If we had found such a vector representation, we could do something like:
$$v_{\text{cat}} + v_{\text{puppy}} - v_{\text{kitten}} \approx v_{\text{dog}}$$

Does this hold for the following analogies?

- *kitten : cat :: puppy : dog*
- *king : man :: queen : woman*
- *Bern : Switzerland :: Rome : Italy*
- *yacht : water :: plane : air*

Have a look at this [question](https://stackoverflow.com/questions/54580260/understanding-gensim-word2vecs-most-similar)

## 3. Makemore
Watch the second part of Part I of [makemore](https://youtu.be/PaCmpygFfXo?si=7PonsCOBoNCcmWHo), from 1:02:56 to the end, and code along. We will come back to this video series in later weeks.

To do:
- use softmax to calculate the probabilities instead of `counts / counts.sum(1, keepdims=True)`. Check that these two approaches are equivalent using `torch.allclose`.
- try to put everything in nice functions (e.g. forward pass, backward pass, calculating losses and update the weights)
- what happens if you use different learning rates? Write a function that helps you to find the best learning rate (this is a very important hyperparamter of each NN) and generate a plot similar to this:

![learning rate](learning_rate.png)



See notebook *part_I.ipynb*

## 4. Sentiment Analysis using Word Embeddings 

Get sentiment data from [kaggle](https://www.kaggle.com/datasets/tarkkaanko/amazon)

Our goal is to train a binary classifier, that is able to predict the label (positive/negative in the data). 0 is negative, 1 is positive.

Your task:
1. model 1: as a baseline use *opinion_lexicon* from *nltk* and count positive/negative words to classify
2. model 2: think about a way how to use word embeddings to transform text (of arbitrary length) into a vector representation (e.g. through some aggregation function like sum, mean, max, etc.)
3. model 3: maybe even better, combine the previous two approaches (i.e. from 1. you get positive negative 
counts and from 2. you get a vector representation, now you concatenate the two)
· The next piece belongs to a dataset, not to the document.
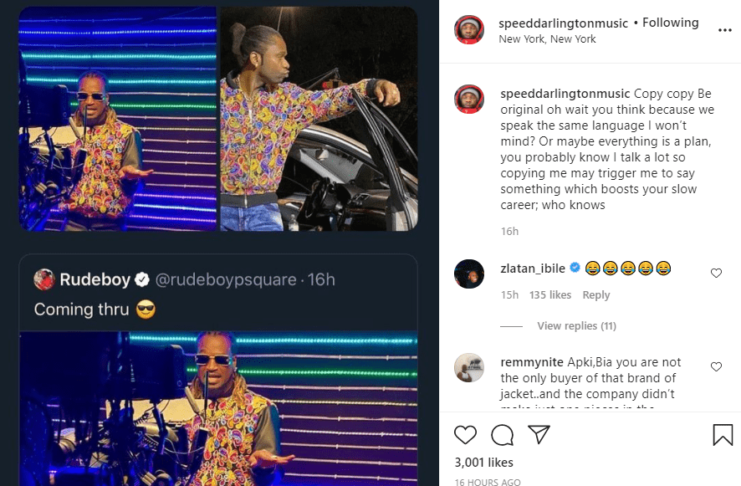Viewport: 741px width, 486px height.
Task: Click speeddarlingtonmusic avatar beside the caption
Action: (469, 99)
Train a [elastic net](https://scikit-learn.org/stable/modules/generated/sklearn.linear_model.LogisticRegressionCV.html#sklearn.linear_model.LogisticRegressionCV) and find "optimal" hyperparameters of the model ($l_1\text{-ratio}$ and $\alpha$) through cross validation.

Useful links:
- [train_test_split](https://scikit-learn.org/stable/modules/generated/sklearn.model_selection.train_test_split.html)
- [Pipeline](https://scikit-learn.org/stable/modules/generated/sklearn.pipeline.Pipeline.html)
- [GridSearchCV](https://scikit-learn.org/stable/modules/generated/sklearn.model_selection.GridSearchCV.html)

In [20]:
df = pd.read_csv("movie.csv")
df

Unnamed: 0,text,label
0,I grew up (b. 1965) watching and loving the Th...,0
1,"When I put this movie in my DVD player, and sa...",0
2,Why do people who do not know what a particula...,0
3,Even though I have great interest in Biblical ...,0
4,Im a die hard Dads Army fan and nothing will e...,1
...,...,...
39995,"""Western Union"" is something of a forgotten cl...",1
39996,This movie is an incredible piece of work. It ...,1
39997,My wife and I watched this movie because we pl...,0
39998,"When I first watched Flatliners, I was amazed....",1


In [21]:
import nltk
nltk.download('opinion_lexicon')

from nltk.corpus import opinion_lexicon

positive_set = set(opinion_lexicon.positive())
negative_set = set(opinion_lexicon.negative())

[nltk_data] Downloading package opinion_lexicon to
[nltk_data]     /home/stephan/nltk_data...
[nltk_data]   Package opinion_lexicon is already up-to-date!